Таргетное секвенирование позволяет сосредоточиться на конкретных областях генома или отдельных генах. Этот метод применяется тогда, когда у пациента есть подозрение на какое либо генетическое заболевание с известной молекулярной этиологией. В таких случаях достаточно установить структуру только одного гена или некоторых его участков, так называемых горячих точек, где наличие мутации наиболее вероятно.
Для таргетного секвенирования используется обычно метод СЭНГЕРА, который позволяет установить последоваельность небольших фрагментов ДНК - до 1000 нуклеотидов в одном исследовании. Этот метод вполне подходит для анализа одного или нескольких небольших генов.
|
В основе метода Сэнгера автоматического секвенирования лежит уже метод ферментативного секвенирования с использованием терминирующих динуклеотидов. Автоматическое секвенирование включает несколько стадий:
1. Амплифицирование - получение большого количества копий ДНК с помошью специфических олигонуклеотидов - праймеров и фермента - TAq -полимеразы.
2. Специфическая терминация синтеза, которая обеспечивается добавлением в реакционную смесь четырех типов dNTP (один из которых был радиоактивно мечен по альфа положению фосфата) и одного из 2',3'-дидезоксинуклеозидтрифосфатов (ddATP, ddTTP, ddCTP или ddGTP), который способен включаться в растущую цепь ДНК, но не способен обеспечивать дальнейшее копирование из-за отсутствия 3'-ОН группы
3. Разделение меченных фрагментов ДНК в ПААГ, получение спектра эмиссии флуорофоров и последующий обсчет собранных данных.

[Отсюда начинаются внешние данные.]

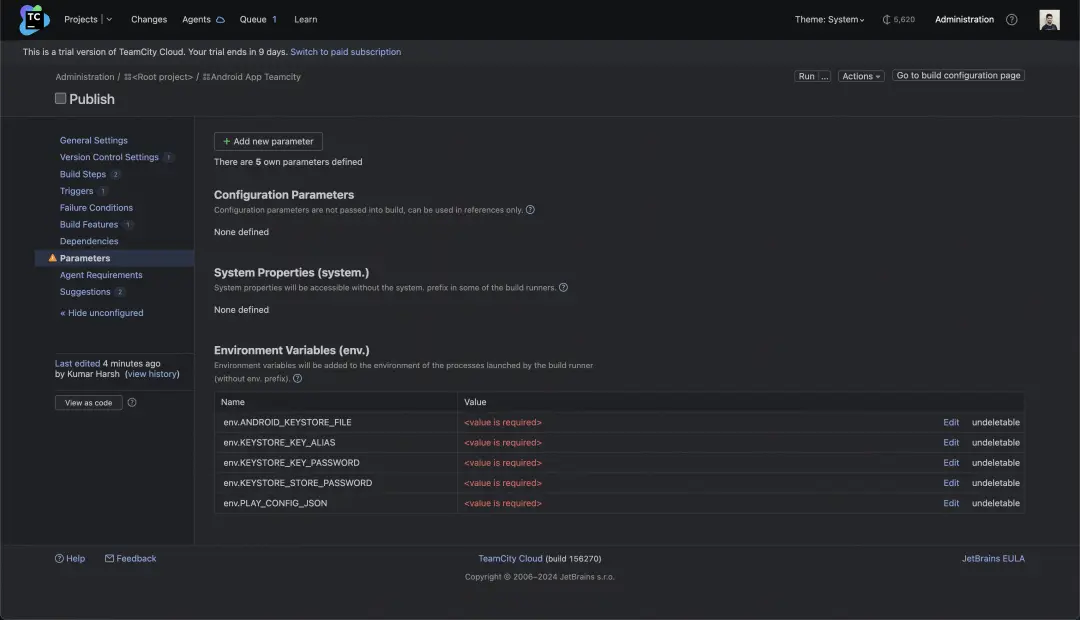Click the ellipsis button next to Run
The height and width of the screenshot is (620, 1080).
pyautogui.click(x=825, y=76)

Флуоресцентную метку включают либо в праймер, либо в терминатор транскрипции согласно следующим схемам:
Использование меченных праймеров предполагает проведение четырех независимых реакций (отдельно с каждым из терминаторов) для каждого секвенируемого образца. Использование меченных терминаторов позволяет совместить все четыре реакции в одной пробирке.
|
Капиллярный секвенатор в лаборатории
Результаты секвенирования гена MECP2
Секвенирование кДНК или отдельных экзонов наиболее эффективный способ выявления мутаций. Довольно часто первичный поиск нарушений в кодирующих областях гена осуществляют именно таким образом. Для генов, имеющих сравнительно небольшие размеры (например, ген фактора IX свертывания крови, детерминирующий гемофилию В), метод прямого секвенирования иногда используют как основной метод сканирования мутаций.

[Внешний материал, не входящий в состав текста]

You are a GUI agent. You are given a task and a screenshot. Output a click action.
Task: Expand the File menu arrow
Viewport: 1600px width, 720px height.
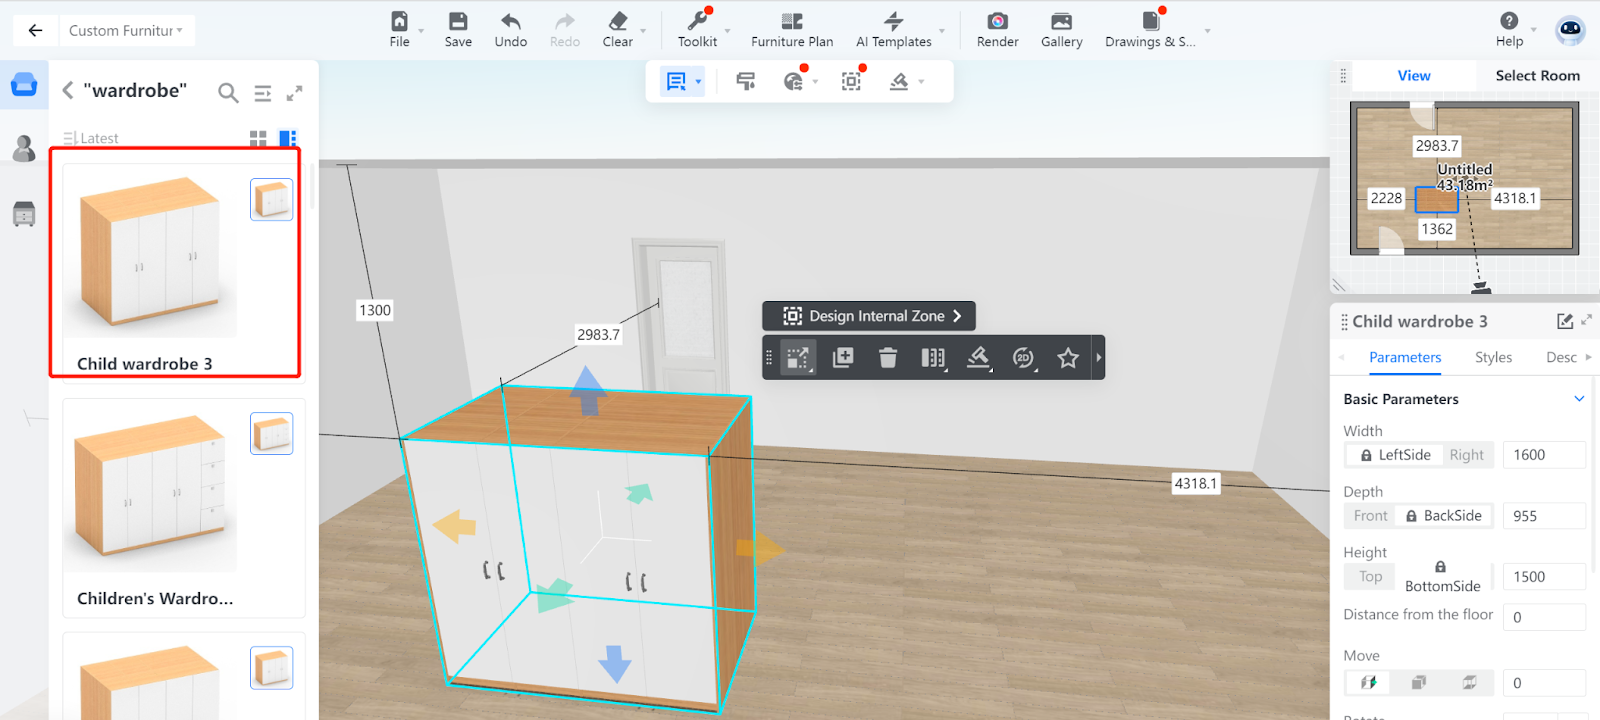pyautogui.click(x=421, y=32)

Однако, несмотря на наличие методик (различные модификации ПЦР, использование мРНКлля для получения кДНК), переводящих секвенирование в разряд рутинных методов, секвенирование полноразмерной кДНК (т.е. всех экзонов) для выявления мутаций у отдельных индивидов остается трудоемкой, дорогой и требующей больших затрат времени процедурой. Поэтому на практике полученные путем амплификации или клонирования фрагменты ДНК предварительно тестируют на наличие мутаций более простыми методами, основанными на сравнении физико-химических характеристик мутантных и нормальных последовательностей. Однако точные молекулярные характеристики каждой мутации независимо от ее природы (замены нуклеотидов, делеции, дупликации, инсерции и др.), могут быть получены только путем прямого секвенирования.
Преимущества таргетного секвенирования
- Позволяет сфокусироваться на определённых участках, благодаря чему анализировать результат гораздо удобней;
- Существенно снижает затраты (временные и денежные);
- Благодаря глубокому секвенированию на различных уровнях можно получить информацию о редких отклонениях.
Доступность метода
По сравнению с комплексными методами анализа, таргетное секвенирование более выгодно. Исследуются лишь отдельные участки генов, в которых могут определяться мутации. В таком случае для диагностики требуется меньше ресурсов, поэтому таргетный поиск отдельных отклонений обойдётся гораздо дешевле, нежели полная диагностика.